The Freedom Front Plus (FF Plus; , VF Plus) is a right-wing political party in South Africa that was formed (as the Freedom Front) in 1994. It is led by Pieter Groenewald. Its current stated policy positions include abolishing affirmative action, replacing it with merit based appointments, and being firmly against the proposed expropriation without compensation land reform movement to protect the rights and interests of minorities, especially Afrikaners and Afrikaans speaking Coloureds. The party also supports greater self-determination for minorities throughout South Africa, and expressly has adopted Cape Independence as an official party position.

History

Origins as the Freedom Front (19942003)
The Freedom Front was founded on 1 March 1994 by members of the Afrikaner community under Constand Viljoen, after he had left the Afrikaner Volksfront amidst disagreements. Seeking to achieve his goals through political means, Viljoen registered the Freedom Front with the Independent Electoral Commission (IEC) on 4 March 1994 to take part in the April 1994 general elections. (This date has also been given as 7 March.) On 12 March 1994 Viljoen handed in a list of candidates for the FF to the IEC, confirming that his party would take part in the elections.

In the election, under the leadership of Viljoen, the Freedom Front received 2.2% of the national vote (with 424,555 votes cast), earning nine seats in the National Assembly, and 3.3% (with 639,643 votes cast) of the combined vote to the nine provincial legislatures.

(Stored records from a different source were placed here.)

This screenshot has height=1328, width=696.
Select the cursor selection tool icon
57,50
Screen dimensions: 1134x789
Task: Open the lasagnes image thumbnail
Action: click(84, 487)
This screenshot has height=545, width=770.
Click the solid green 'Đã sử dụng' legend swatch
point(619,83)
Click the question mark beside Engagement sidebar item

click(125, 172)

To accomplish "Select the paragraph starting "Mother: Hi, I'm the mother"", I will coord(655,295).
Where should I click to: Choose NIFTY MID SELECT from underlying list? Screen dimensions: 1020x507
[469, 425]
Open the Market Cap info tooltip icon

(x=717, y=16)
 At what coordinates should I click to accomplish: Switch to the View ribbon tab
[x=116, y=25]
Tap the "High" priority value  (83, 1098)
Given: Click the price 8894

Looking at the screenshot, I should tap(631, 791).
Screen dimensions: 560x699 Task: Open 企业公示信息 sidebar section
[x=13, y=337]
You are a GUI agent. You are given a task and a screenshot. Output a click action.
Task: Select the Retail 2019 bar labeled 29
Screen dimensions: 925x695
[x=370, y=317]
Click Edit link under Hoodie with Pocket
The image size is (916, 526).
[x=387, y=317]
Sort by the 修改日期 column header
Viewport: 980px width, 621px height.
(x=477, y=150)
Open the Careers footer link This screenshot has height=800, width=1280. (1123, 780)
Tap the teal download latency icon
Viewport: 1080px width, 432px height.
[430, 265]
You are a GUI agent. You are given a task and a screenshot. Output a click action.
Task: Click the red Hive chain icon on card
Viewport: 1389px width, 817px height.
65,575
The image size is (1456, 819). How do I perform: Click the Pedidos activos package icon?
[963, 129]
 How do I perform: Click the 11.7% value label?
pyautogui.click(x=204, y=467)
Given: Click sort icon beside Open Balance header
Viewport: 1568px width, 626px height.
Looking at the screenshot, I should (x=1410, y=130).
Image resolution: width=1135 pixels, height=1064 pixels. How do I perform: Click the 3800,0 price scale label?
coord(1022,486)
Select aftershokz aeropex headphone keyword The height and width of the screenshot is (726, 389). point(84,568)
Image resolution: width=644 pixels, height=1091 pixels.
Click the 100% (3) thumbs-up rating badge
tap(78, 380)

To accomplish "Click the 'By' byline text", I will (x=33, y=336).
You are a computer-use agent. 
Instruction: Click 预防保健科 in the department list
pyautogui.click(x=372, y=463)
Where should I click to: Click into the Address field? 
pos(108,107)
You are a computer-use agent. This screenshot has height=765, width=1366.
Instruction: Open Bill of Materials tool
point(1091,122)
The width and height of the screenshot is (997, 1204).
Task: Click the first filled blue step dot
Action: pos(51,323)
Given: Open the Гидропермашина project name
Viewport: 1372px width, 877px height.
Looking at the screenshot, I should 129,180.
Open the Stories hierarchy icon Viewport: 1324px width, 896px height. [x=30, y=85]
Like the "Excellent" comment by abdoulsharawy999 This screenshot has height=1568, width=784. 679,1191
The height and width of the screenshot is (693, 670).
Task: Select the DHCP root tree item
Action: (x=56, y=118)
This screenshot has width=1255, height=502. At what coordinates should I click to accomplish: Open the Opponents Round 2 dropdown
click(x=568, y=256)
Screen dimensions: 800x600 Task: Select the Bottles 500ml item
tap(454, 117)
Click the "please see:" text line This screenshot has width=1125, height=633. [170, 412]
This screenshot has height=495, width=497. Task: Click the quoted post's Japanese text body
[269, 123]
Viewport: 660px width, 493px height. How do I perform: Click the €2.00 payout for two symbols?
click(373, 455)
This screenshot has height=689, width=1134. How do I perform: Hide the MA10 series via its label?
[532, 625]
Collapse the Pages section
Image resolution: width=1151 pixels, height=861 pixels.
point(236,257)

This suggested that many Afrikaners had split their vote. The party performed the best in the rural areas of the former Transvaal and Orange Free State, and was noted by the new deputy president Thabo Mbeki as representing possibly as much as half the Afrikaner voting population in these areas, with the strongest support among farmers and the working class.

Freedom Front support would gradually melt away in the coming years, as the party was strung along in ultimately fruitless negotiations with the African National Congress (ANC) to create a Volkstaat making the party lose its importance. It would also receive increased competition from new parties such as the Afrikaner Eenheidsbeweging. In the 1999 election their support dropped to 0.8% (127,217 votes cast) with three seats in the National Assembly and between 1-2% in their stronghold provinces. This represented a respectable portion of the Afrikaner vote, but nowhere near earlier levels. The party's support remained relatively stable in all national elections held during the next twenty years.

In 2001, Viljoen handed over the leadership of the Freedom Front to Pieter Mulder.

Formation of the FF+ and early years (20032016)

In 2003, shortly before the 2004 general election, the Conservative Party, the Afrikaner Eenheidsbeweging and the Freedom Front decided to contest the election as a single entity under the name Freedom Front Plus (FF+), led by Mulder. Later, also the Federal Alliance joined the VF+/FF+.

Under Mulder's leadership the party's support remained relatively stable.

In the 2004 general election, support for the Freedom Front Plus rose slightly to 0.89% (139,465 votes cast). The party won one seat in most of the provincial legislatures, and four seats in the National Assembly.

In the 2006 municipal elections, the Freedom Front Plus received 1% of the popular vote (252,253 votes cast).

In the 2009 general election, the party received 0.83% (146,796 votes cast) and retained its four seats in the National Assembly but lost its seats in the provincial legislatures of North West, Mpumalanga and Northern Cape. After the elections, the Freedom Front's leader Pieter Mulder was appointed as Deputy Minister of Agriculture, Forestry and Fisheries by the new President Jacob Zuma.

In the 2014 general election, the FF Plus increased its vote slightly to 0.9%. It retained its 4 MPs, and also regained a seat in the North West.

The party also enjoyed consistent landslide victories in the Afrikaner enclave Orania.

Along with other parties, the FF Plus entered into coalition with the Democratic Alliance (DA) after the 2016 municipal elections to govern Johannesburg, Tshwane and several other municipalities.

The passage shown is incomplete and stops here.